_SELECTION_.

▬▬▬▬▬▬▬▬▬▬

Text Regurgitation aims to critique Large Language Models often unacknowledged but harmful decontextualization of language through the parody of text generation algorithms. Text Regurgitation is simultaneously a commentary on western education systems and knowledge production. Regurgitation refers to the act of bringing up something that has been previously swallowed or digested. In the context of information, regurgitation refers to the repetition of previously learned information without understanding it. Language models can not understand; they can only regurgitate without meaning, even if the produced text is seemingly coherent. 

The project takes the form of multiple receipts, each containing a "thesis." These theses have been generated intentionally without using Large Language Models. Instead, the text is generated using various functions that take inspiration from algorithms, some over 100 years old (see below). The text corpus was created from the assigned readings for the course "MA Internet Equalities" and the syllabus "Book of Units" itself. This is the repository for the code that generates the thesis with created text corpora. Example theses generated using this code are available in this repository as output.txt and in the folder theses.

▬▬▬▬▬▬▬▬▬▬

_SET OF TASKS_.
• 1. According to the project description, what was the text corpus created from?
• 2. Turn the paragraph of the project description that begins "The project takes the form" into a short bulleted list that keeps its main facts.
• 3. Update the project description between "The project takes" and "the folder theses.", inclusive, so that "receipts" becomes "printouts".

_DATA EXCERPTS_.
▬▬▬▬▬▬▬▬▬▬

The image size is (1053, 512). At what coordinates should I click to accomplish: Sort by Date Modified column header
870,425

▬▬▬▬▬▬▬▬▬▬

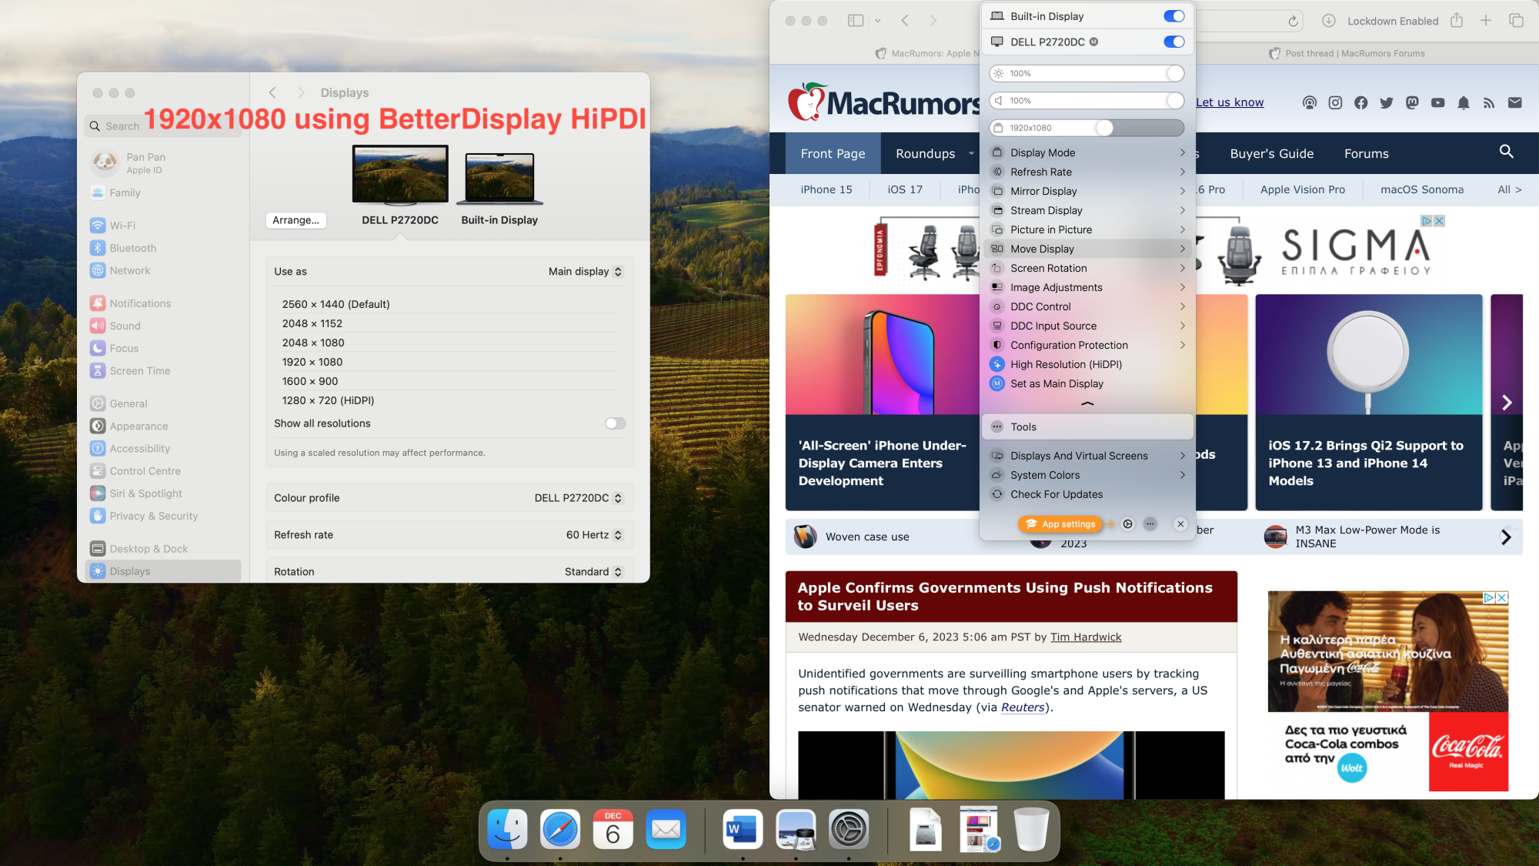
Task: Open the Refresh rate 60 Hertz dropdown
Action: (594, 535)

▬▬▬▬▬▬▬▬▬▬

_SOLUTIONS FOR EACH TASK_.
• 1. The assigned readings for the course "MA Internet Equalities" and the syllabus "Book of Units" itself.

• 2.
- The project is made up of multiple receipts, each containing a "thesis."
- The theses were deliberately generated without Large Language Models. Instead, they come from various functions inspired by algorithms, some over 100 years old.
- The text corpus comes from the assigned readings for the course "MA Internet Equalities" and its syllabus, "Book of Units."
- The repository holds the code that generates the theses from the created text corpora.
- Example theses are in output.txt and in the folder theses.

• 3.
The project takes the form of multiple printouts, each containing a "thesis." These theses have been generated intentionally without using Large Language Models. Instead, the text is generated using various functions that take inspiration from algorithms, some over 100 years old (see below). The text corpus was created from the assigned readings for the course "MA Internet Equalities" and the syllabus "Book of Units" itself. This is the repository for the code that generates the thesis with created text corpora. Example theses generated using this code are available in this repository as output.txt and in the folder theses.